Task: Reproduce every line of the material below verbatim, from the first line to the last.

Records:

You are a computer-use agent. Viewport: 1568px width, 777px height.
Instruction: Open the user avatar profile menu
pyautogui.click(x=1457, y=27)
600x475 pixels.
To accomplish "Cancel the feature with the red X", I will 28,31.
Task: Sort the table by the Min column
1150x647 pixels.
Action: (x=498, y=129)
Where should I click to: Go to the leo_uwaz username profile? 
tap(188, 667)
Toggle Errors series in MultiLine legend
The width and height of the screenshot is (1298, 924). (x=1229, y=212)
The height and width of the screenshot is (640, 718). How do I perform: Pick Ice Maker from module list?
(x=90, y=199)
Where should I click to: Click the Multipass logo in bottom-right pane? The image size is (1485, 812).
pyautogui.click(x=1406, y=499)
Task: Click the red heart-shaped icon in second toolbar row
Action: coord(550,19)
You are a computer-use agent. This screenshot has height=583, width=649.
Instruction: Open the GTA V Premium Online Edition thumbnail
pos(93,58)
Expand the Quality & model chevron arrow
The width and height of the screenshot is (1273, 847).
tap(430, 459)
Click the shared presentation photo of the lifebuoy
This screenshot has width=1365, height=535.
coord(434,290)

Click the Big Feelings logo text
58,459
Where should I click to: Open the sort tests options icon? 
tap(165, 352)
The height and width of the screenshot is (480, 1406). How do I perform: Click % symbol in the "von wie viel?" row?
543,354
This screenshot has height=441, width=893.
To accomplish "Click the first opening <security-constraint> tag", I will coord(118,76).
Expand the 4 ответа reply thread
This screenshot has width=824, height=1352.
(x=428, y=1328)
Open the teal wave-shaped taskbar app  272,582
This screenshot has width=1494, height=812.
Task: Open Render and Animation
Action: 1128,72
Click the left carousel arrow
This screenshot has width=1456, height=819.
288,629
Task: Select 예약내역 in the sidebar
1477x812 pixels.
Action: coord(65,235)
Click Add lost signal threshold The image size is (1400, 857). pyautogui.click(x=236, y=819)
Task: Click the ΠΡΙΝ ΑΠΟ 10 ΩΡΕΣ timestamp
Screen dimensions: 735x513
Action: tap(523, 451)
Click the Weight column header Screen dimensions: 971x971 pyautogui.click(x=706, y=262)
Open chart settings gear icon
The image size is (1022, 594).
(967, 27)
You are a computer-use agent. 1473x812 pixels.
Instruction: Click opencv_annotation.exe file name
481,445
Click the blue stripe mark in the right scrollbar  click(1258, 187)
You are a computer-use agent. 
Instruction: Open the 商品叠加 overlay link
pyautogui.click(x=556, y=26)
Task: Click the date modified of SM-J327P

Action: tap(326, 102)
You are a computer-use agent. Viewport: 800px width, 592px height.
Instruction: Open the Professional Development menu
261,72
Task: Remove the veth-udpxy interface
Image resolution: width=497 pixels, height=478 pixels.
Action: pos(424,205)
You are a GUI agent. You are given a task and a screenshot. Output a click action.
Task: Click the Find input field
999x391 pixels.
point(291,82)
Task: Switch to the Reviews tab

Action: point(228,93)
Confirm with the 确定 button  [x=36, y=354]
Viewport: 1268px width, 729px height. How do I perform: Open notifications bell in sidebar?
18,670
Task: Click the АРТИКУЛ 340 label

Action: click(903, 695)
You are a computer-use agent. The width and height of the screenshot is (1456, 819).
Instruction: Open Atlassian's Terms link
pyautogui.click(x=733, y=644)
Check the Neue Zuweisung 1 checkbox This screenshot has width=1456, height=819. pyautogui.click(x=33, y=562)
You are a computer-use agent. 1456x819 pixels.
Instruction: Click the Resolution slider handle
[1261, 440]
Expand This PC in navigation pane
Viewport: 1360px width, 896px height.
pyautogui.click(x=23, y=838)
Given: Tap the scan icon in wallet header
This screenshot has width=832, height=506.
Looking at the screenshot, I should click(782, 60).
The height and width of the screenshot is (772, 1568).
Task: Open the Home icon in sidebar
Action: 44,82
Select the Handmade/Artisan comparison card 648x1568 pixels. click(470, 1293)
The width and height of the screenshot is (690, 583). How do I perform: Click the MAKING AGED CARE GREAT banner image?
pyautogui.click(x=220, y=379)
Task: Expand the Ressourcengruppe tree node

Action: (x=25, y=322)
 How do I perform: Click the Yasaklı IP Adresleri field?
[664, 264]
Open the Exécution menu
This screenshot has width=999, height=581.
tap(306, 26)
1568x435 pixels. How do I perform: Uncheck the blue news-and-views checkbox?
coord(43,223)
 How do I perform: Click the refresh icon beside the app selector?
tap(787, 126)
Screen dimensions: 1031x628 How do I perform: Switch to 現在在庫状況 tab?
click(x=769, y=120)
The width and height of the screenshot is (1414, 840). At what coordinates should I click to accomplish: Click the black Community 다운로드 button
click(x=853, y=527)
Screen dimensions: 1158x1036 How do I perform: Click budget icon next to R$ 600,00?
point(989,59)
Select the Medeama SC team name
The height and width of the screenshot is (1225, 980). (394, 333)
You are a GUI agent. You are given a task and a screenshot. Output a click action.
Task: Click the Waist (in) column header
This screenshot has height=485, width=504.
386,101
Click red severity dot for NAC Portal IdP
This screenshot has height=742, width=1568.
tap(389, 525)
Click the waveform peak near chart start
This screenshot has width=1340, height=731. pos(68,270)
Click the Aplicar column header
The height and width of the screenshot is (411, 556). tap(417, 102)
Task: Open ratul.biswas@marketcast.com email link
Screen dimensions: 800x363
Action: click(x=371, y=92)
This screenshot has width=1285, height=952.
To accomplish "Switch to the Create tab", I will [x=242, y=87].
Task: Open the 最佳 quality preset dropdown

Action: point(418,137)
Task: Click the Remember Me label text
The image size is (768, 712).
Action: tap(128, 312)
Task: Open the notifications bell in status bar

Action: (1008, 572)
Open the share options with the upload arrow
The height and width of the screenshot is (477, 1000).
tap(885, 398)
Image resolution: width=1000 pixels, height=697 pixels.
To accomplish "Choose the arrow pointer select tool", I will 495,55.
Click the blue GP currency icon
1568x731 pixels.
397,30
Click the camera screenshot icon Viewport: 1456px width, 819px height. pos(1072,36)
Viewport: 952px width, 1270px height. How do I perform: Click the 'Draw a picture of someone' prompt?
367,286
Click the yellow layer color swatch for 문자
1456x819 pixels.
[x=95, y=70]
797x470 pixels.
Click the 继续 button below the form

Task answer:
You are a computer-use agent. Viewport: 1568px width, 777px height.
Instruction: Open the user avatar profile menu
pyautogui.click(x=1457, y=27)
600x475 pixels.
To accomplish "Cancel the feature with the red X", I will 28,31.
Task: Sort the table by the Min column
1150x647 pixels.
Action: (x=498, y=129)
Where should I click to: Go to the leo_uwaz username profile? 
tap(188, 667)
Toggle Errors series in MultiLine legend
The width and height of the screenshot is (1298, 924). (x=1229, y=212)
The height and width of the screenshot is (640, 718). How do I perform: Pick Ice Maker from module list?
(x=90, y=199)
Where should I click to: Click the Multipass logo in bottom-right pane? The image size is (1485, 812).
pyautogui.click(x=1406, y=499)
Task: Click the red heart-shaped icon in second toolbar row
Action: coord(550,19)
You are a computer-use agent. This screenshot has height=583, width=649.
Instruction: Open the GTA V Premium Online Edition thumbnail
pos(93,58)
Expand the Quality & model chevron arrow
The width and height of the screenshot is (1273, 847).
tap(430, 459)
Click the shared presentation photo of the lifebuoy
This screenshot has width=1365, height=535.
coord(434,290)

Click the Big Feelings logo text
58,459
Where should I click to: Open the sort tests options icon? 
tap(165, 352)
The height and width of the screenshot is (480, 1406). How do I perform: Click % symbol in the "von wie viel?" row?
543,354
This screenshot has height=441, width=893.
To accomplish "Click the first opening <security-constraint> tag", I will coord(118,76).
Expand the 4 ответа reply thread
This screenshot has width=824, height=1352.
(x=428, y=1328)
Open the teal wave-shaped taskbar app  272,582
This screenshot has width=1494, height=812.
Task: Open Render and Animation
Action: 1128,72
Click the left carousel arrow
This screenshot has width=1456, height=819.
288,629
Task: Select 예약내역 in the sidebar
1477x812 pixels.
Action: coord(65,235)
Click Add lost signal threshold The image size is (1400, 857). pyautogui.click(x=236, y=819)
Task: Click the ΠΡΙΝ ΑΠΟ 10 ΩΡΕΣ timestamp
Screen dimensions: 735x513
Action: tap(523, 451)
Click the Weight column header Screen dimensions: 971x971 pyautogui.click(x=706, y=262)
Open chart settings gear icon
The image size is (1022, 594).
(967, 27)
You are a computer-use agent. 1473x812 pixels.
Instruction: Click opencv_annotation.exe file name
481,445
Click the blue stripe mark in the right scrollbar  click(1258, 187)
You are a computer-use agent. 
Instruction: Open the 商品叠加 overlay link
pyautogui.click(x=556, y=26)
Task: Click the date modified of SM-J327P

Action: tap(326, 102)
You are a computer-use agent. Viewport: 800px width, 592px height.
Instruction: Open the Professional Development menu
261,72
Task: Remove the veth-udpxy interface
Image resolution: width=497 pixels, height=478 pixels.
Action: pos(424,205)
You are a GUI agent. You are given a task and a screenshot. Output a click action.
Task: Click the Find input field
999x391 pixels.
point(291,82)
Task: Switch to the Reviews tab

Action: point(228,93)
Confirm with the 确定 button  [x=36, y=354]
Viewport: 1268px width, 729px height. How do I perform: Open notifications bell in sidebar?
18,670
Task: Click the АРТИКУЛ 340 label

Action: click(903, 695)
You are a computer-use agent. The width and height of the screenshot is (1456, 819).
Instruction: Open Atlassian's Terms link
pyautogui.click(x=733, y=644)
Check the Neue Zuweisung 1 checkbox This screenshot has width=1456, height=819. pyautogui.click(x=33, y=562)
You are a computer-use agent. 1456x819 pixels.
Instruction: Click the Resolution slider handle
[1261, 440]
Expand This PC in navigation pane
Viewport: 1360px width, 896px height.
pyautogui.click(x=23, y=838)
Given: Tap the scan icon in wallet header
This screenshot has width=832, height=506.
Looking at the screenshot, I should click(782, 60).
The height and width of the screenshot is (772, 1568).
Task: Open the Home icon in sidebar
Action: 44,82
Select the Handmade/Artisan comparison card 648x1568 pixels. click(470, 1293)
The width and height of the screenshot is (690, 583). How do I perform: Click the MAKING AGED CARE GREAT banner image?
pyautogui.click(x=220, y=379)
Task: Expand the Ressourcengruppe tree node

Action: (x=25, y=322)
 How do I perform: Click the Yasaklı IP Adresleri field?
[664, 264]
Open the Exécution menu
This screenshot has width=999, height=581.
tap(306, 26)
1568x435 pixels. How do I perform: Uncheck the blue news-and-views checkbox?
coord(43,223)
 How do I perform: Click the refresh icon beside the app selector?
tap(787, 126)
Screen dimensions: 1031x628 How do I perform: Switch to 現在在庫状況 tab?
click(x=769, y=120)
The width and height of the screenshot is (1414, 840). At what coordinates should I click to accomplish: Click the black Community 다운로드 button
click(x=853, y=527)
Screen dimensions: 1158x1036 How do I perform: Click budget icon next to R$ 600,00?
point(989,59)
Select the Medeama SC team name
The height and width of the screenshot is (1225, 980). (394, 333)
You are a GUI agent. You are given a task and a screenshot. Output a click action.
Task: Click the Waist (in) column header
This screenshot has height=485, width=504.
386,101
Click red severity dot for NAC Portal IdP
This screenshot has height=742, width=1568.
tap(389, 525)
Click the waveform peak near chart start
This screenshot has width=1340, height=731. pos(68,270)
Click the Aplicar column header
The height and width of the screenshot is (411, 556). tap(417, 102)
Task: Open ratul.biswas@marketcast.com email link
Screen dimensions: 800x363
Action: click(x=371, y=92)
This screenshot has width=1285, height=952.
To accomplish "Switch to the Create tab", I will [x=242, y=87].
Task: Open the 最佳 quality preset dropdown

Action: point(418,137)
Task: Click the Remember Me label text
The image size is (768, 712).
Action: tap(128, 312)
Task: Open the notifications bell in status bar

Action: (1008, 572)
Open the share options with the upload arrow
The height and width of the screenshot is (477, 1000).
tap(885, 398)
Image resolution: width=1000 pixels, height=697 pixels.
To accomplish "Choose the arrow pointer select tool", I will 495,55.
Click the blue GP currency icon
1568x731 pixels.
397,30
Click the camera screenshot icon Viewport: 1456px width, 819px height. pos(1072,36)
Viewport: 952px width, 1270px height. How do I perform: Click the 'Draw a picture of someone' prompt?
367,286
Click the yellow layer color swatch for 문자
1456x819 pixels.
[x=95, y=70]
797x470 pixels.
Click the 继续 button below the form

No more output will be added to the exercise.